Fracture of Distal Radius and Ulna Healed With Shortening of One Bone. Clinical Significance at Skeletal Maturity

This study has been terminated.
(the study stopped because we could not recruit enough patients.)
Sponsor:
Information provided by:
Hadassah Medical Organization
ClinicalTrials.gov Identifier:
NCT00492154
First received: June 26, 2007
Last updated: July 20, 2009
Last verified: June 2009
  Purpose

The fractures of distal forearm are the most common trauma in children. Sometimes one of the bones becomes shortened as a result of fracture fragments overlap. When some amount of shortening exists, concern regarding relationship of distal radio-ulnar joint (DRUJ) arises. The common opinion is expressed in one of the textbooks and is represented by one sentence, which usually one bone shortening is well tolerated, probably does not cause a problem, and does not have clinical significance. However, pathology of ulna plus or minus variants is well described and may cause ulno-carpal abutting syndrome or radiocarpal pain. This concern may lead to more aggressive approach in treatment of a fracture, with attempts to make an equal bone length. We did not find in the literature study that investigates this problem. We postulate that obvious shortening of one bone may cause an inequality of DRUJ and can be clinically significant.


Condition
Forearm Injuries

Study Type: Observational
Study Design: Observational Model: Cohort
Time Perspective: Prospective
Official Title: Fracture of Distal Radius and Ulna Healed With Shortening of One Bone. Clinical Significance at Skeletal Maturity

Resource links provided by NLM:


Further study details as provided by Hadassah Medical Organization:

Estimated Enrollment: 20
Study Start Date: September 2008
Detailed Description:

We will evaluate the x-ray films of children that at the time of the injury were between the ages 1 day and 12 years.
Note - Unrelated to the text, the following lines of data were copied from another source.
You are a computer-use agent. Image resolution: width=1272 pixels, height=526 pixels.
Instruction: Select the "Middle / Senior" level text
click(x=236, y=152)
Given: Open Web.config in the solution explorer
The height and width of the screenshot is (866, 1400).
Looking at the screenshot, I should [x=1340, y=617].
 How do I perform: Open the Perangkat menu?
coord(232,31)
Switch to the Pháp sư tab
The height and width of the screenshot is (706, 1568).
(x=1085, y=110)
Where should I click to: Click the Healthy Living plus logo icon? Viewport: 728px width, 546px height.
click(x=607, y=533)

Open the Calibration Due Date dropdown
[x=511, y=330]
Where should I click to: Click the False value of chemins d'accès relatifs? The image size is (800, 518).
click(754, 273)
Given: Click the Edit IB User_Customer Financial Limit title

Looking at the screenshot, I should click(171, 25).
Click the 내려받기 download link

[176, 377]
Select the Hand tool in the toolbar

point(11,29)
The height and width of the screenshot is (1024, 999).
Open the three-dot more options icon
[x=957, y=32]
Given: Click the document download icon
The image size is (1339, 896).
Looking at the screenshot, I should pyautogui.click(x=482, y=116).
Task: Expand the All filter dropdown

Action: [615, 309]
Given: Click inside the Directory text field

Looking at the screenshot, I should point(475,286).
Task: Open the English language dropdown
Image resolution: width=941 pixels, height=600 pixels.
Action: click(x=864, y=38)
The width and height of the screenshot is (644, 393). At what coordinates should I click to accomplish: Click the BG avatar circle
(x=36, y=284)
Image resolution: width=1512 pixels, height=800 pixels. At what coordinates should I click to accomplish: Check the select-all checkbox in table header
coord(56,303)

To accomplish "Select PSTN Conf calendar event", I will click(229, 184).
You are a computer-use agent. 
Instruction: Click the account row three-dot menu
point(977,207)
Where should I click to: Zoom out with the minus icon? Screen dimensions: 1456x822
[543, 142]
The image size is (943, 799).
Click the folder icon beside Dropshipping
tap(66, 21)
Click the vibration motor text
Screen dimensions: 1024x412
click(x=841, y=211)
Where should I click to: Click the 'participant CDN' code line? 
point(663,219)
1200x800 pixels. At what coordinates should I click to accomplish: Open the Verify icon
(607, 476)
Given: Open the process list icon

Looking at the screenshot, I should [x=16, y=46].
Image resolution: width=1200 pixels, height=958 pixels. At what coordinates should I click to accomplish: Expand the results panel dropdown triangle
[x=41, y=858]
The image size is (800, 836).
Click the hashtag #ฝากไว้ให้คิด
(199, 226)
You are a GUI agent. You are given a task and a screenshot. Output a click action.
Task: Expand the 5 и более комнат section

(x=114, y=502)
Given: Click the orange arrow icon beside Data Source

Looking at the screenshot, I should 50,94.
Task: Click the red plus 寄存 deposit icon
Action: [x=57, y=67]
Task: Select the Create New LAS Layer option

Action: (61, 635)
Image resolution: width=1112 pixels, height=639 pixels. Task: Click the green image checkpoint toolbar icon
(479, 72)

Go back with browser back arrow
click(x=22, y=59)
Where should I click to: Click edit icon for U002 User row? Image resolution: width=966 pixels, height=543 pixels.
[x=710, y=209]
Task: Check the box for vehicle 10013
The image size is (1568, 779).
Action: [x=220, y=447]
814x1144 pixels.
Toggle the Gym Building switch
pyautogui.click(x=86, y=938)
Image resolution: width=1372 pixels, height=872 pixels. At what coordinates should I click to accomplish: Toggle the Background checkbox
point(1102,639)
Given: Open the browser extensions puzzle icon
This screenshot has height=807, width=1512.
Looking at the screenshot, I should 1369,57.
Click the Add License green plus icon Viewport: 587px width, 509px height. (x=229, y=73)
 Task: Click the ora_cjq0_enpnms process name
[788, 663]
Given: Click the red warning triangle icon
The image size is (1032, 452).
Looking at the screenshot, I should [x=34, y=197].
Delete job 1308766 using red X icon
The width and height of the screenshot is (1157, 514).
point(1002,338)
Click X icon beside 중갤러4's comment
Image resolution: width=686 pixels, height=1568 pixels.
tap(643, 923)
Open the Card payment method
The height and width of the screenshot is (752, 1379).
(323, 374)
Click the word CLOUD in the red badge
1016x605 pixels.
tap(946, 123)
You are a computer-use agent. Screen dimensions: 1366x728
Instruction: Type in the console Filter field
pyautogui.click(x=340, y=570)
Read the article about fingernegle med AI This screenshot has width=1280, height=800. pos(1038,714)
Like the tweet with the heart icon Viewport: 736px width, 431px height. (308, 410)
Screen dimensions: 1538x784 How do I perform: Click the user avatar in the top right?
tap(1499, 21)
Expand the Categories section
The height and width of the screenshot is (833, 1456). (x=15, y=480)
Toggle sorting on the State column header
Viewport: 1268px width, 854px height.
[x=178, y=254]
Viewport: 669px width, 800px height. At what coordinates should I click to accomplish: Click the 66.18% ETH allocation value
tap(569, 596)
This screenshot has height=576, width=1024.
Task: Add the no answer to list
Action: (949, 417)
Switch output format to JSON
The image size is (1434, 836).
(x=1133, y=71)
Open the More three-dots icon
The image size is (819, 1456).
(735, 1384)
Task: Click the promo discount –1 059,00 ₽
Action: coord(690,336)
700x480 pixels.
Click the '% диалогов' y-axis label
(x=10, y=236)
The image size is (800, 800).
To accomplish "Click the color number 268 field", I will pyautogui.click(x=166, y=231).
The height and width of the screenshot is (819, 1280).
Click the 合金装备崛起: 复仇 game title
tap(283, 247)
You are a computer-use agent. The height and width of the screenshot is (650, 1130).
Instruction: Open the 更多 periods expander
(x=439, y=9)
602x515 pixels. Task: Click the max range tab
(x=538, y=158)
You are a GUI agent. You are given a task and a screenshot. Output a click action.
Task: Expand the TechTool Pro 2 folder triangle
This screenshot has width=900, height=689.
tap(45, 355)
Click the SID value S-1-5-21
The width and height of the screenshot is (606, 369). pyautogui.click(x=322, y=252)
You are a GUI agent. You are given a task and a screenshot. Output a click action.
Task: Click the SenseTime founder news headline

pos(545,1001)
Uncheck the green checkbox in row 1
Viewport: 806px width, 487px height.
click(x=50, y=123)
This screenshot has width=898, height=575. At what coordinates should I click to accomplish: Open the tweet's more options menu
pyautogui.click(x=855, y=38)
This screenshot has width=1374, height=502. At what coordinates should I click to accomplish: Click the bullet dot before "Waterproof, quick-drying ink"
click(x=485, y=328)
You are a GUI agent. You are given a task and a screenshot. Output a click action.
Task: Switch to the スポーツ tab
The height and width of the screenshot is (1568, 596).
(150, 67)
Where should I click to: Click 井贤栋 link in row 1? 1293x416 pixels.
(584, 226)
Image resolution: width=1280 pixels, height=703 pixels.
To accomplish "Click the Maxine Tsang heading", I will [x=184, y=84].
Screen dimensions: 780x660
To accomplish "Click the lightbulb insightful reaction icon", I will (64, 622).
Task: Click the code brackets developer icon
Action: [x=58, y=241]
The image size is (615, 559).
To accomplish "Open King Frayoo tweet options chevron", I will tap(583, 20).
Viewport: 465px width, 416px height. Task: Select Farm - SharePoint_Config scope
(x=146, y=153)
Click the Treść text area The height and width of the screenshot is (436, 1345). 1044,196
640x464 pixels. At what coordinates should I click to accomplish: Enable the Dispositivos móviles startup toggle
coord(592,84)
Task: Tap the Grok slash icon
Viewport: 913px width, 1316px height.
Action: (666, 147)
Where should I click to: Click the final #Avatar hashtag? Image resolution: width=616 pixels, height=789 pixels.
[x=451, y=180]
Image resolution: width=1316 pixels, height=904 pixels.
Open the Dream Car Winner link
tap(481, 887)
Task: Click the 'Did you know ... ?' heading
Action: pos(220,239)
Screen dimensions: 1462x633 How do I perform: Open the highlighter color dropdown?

The selection of the x-ray films will be done based on the specific codes of the wrist x-rays (Ulna or Radius).

The evaluation will be merely to children that were treated in our hospital from 1996 to 2000.We are aiming to find cases when the fractures were healed with 1cm or more of shortening of one of the forearm's bones (Radius or Ulna).

We are going to compare these cases with another 20 patients with the same characteristics as the latter groups on the exception that their fractures were healed without shortening. The two groups will be matched by age, gender and the same diagnosis.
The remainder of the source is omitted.